INDIANAPOLIS (AP) — Indiana House Democrats picked up at least one seat in this week's elections even as they waited Thursday for additional results that could break the chamber's long-running Republican supermajority.
Republicans have held supermajorities of more than two-thirds in both the state House and the Senate since the 2012 election, allowing them to pass bills even if all Democrats boycotted votes. Democrats needed to pick up eight seats in the Senate to break its GOP supermajority, but got only one.
The party needed to gain four House seats on Tuesday to break that chamber's Republican supermajority. They picked up one, the Lafayette-area House District 26, and were leading in two other close races — northwestern Indiana's House Districts 15 and 19, both of which have GOP incumbents.
Meanwhile, the outcome of the fourth race — House District 4 — and the District 19 race remained unclear Thursday because Porter County still had not released any election results.

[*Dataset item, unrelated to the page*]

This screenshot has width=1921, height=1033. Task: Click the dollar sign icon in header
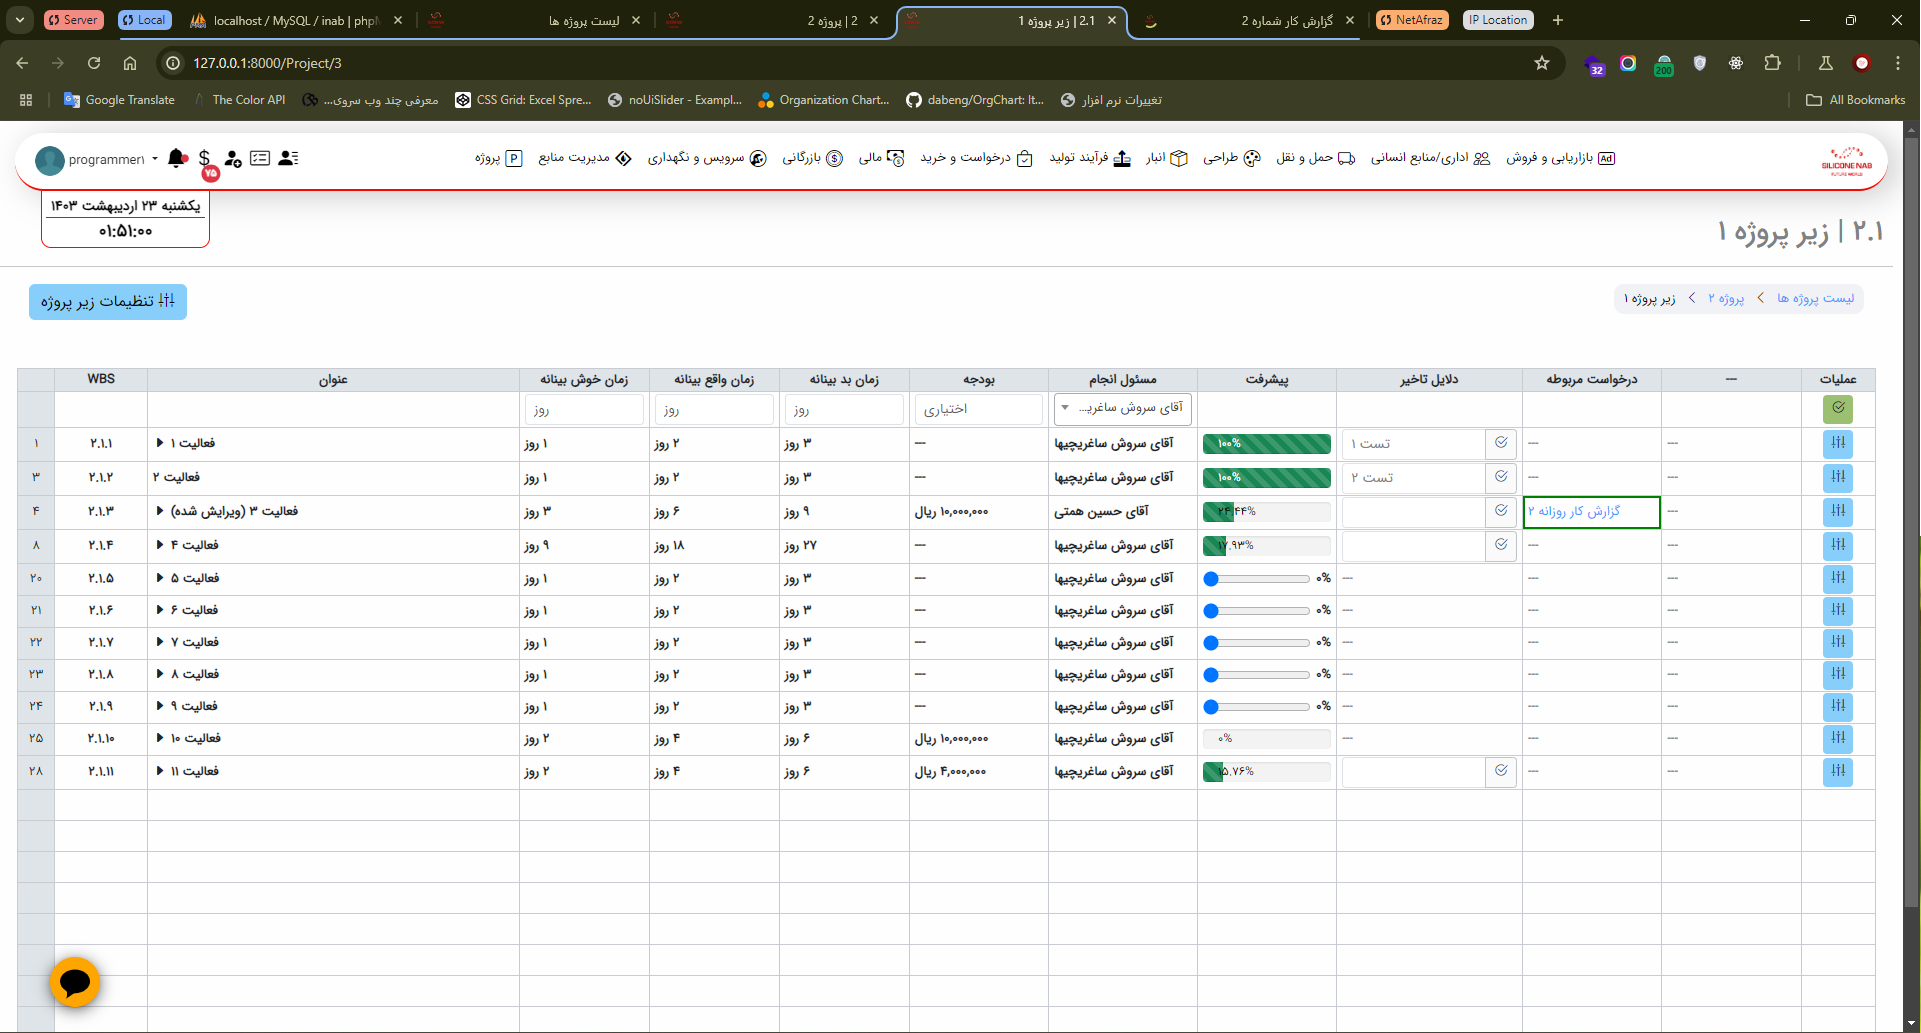pyautogui.click(x=204, y=158)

Porter County's Election Day problems prompted county commissioners on Wednesday to request an FBI investigation into alleged violations of state election law they said were reported "by poll workers, voters and the public." The commissioners did not specify what those violations involved.
Election officials in the county seat of Valparaiso were continuing their hand count Thursday of between 15,000 and 17,000 absentee ballots cast by mail or during early voting but which weren't delivered to polling places Tuesday, The (Northwest Indiana) Times reported .
The delayed election returns were caused by several problems, including heavy voter turnout, the need for 12 county polling sites to stay open late Tuesday after failing to open on time, and the delivery problems with the absentee ballots.
Indiana Democratic Party Chairman John Zody said Thursday that Porter County officials made "lot of mistakes" on Tuesday.
"It is unacceptable we don't have any election results two days after the election, and they're still counting," Zody said at a news conference in Indianapolis.
With final election results still pending, House Democrats voted Wednesday to replace their leader, the moderate Rep. Terry Goodin of Austin, with the more liberal Rep. Phil GiaQuinta of Fort Wayne.
Goodin has often sided with Republicans on anti-abortion and gun rights legislation, while GiaQuinta has not.
GiaQuinta said in a statement that he feels House Democrats "can do more to ensure that all Hoosiers are given a voice in their state government."
"We have a growing number of diverse voices in the House Democratic Caucus, and I intend to use their skills to provide a vision of how government can work for the people of Indiana," he said.